**WHAT YOU NEED TO DO:** Below are some entries. Return exactly the lines from the one with "Viewport: 1000px width, 600px height." through the final line, leaving out any pictures.

___ EXTRACTED INFORMATION ___

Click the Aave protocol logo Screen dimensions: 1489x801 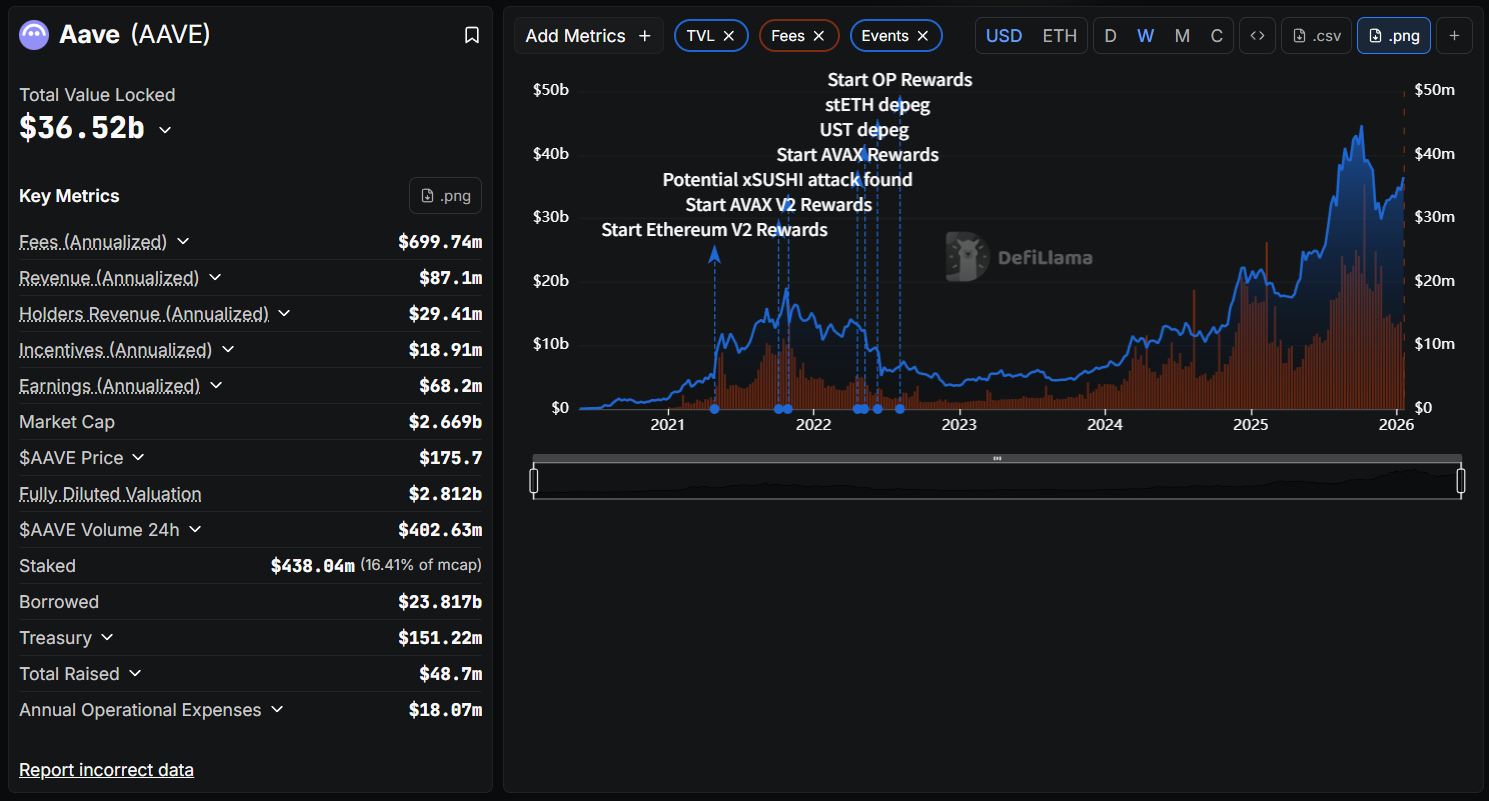[34, 35]
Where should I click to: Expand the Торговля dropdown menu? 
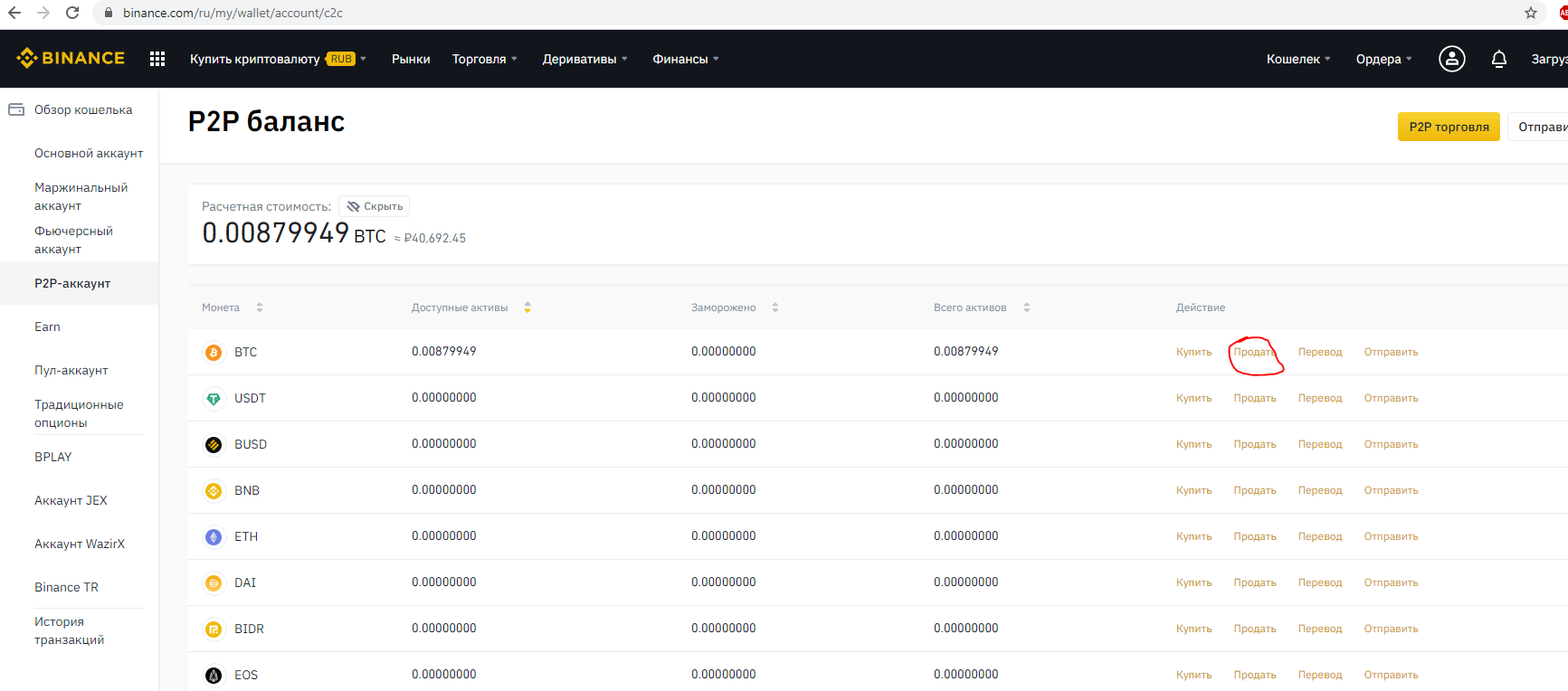484,59
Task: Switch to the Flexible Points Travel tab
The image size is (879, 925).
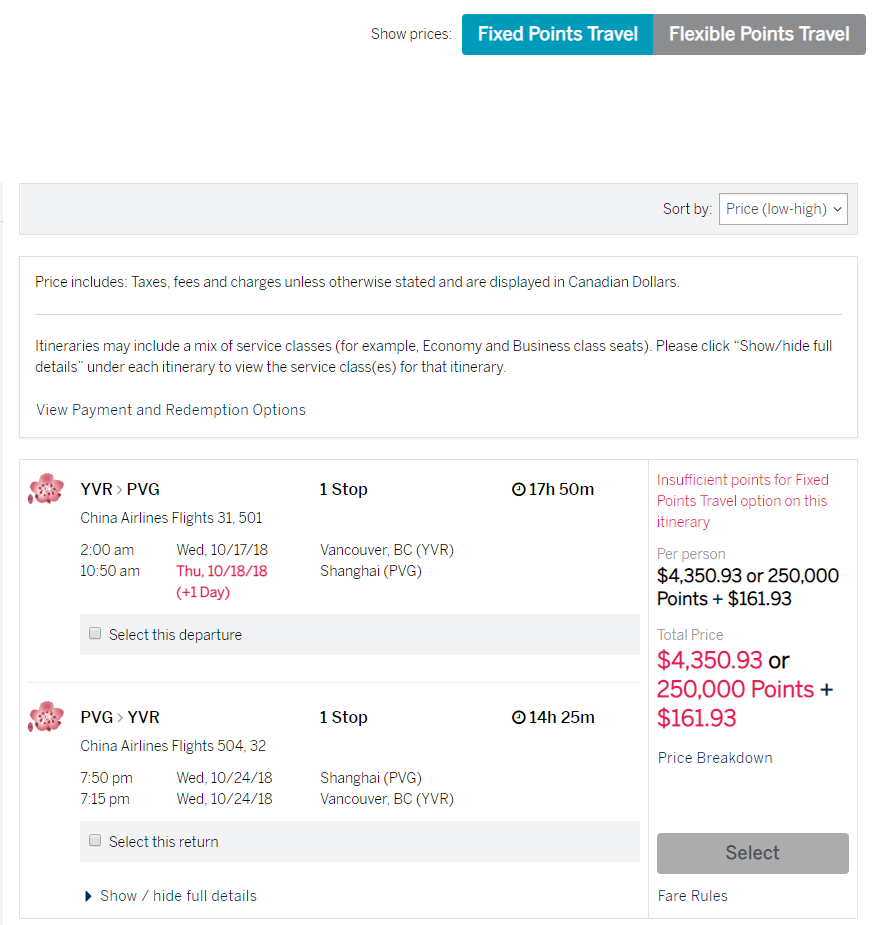Action: 759,34
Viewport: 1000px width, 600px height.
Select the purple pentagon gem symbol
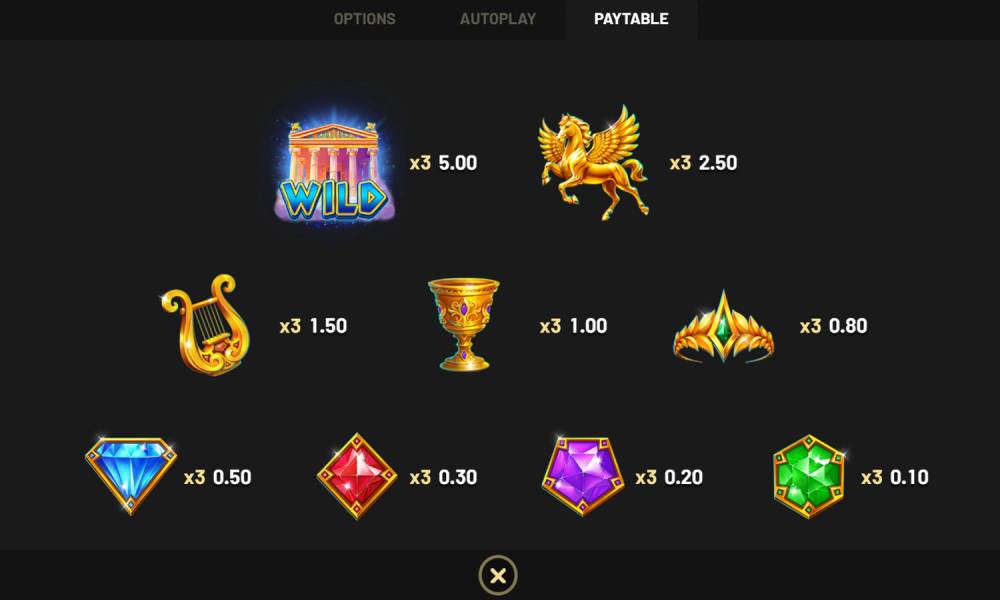tap(582, 476)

___

**EXERCISE RESULT:**
Viewport: 1000px width, 600px height.
Select the purple pentagon gem symbol
tap(582, 476)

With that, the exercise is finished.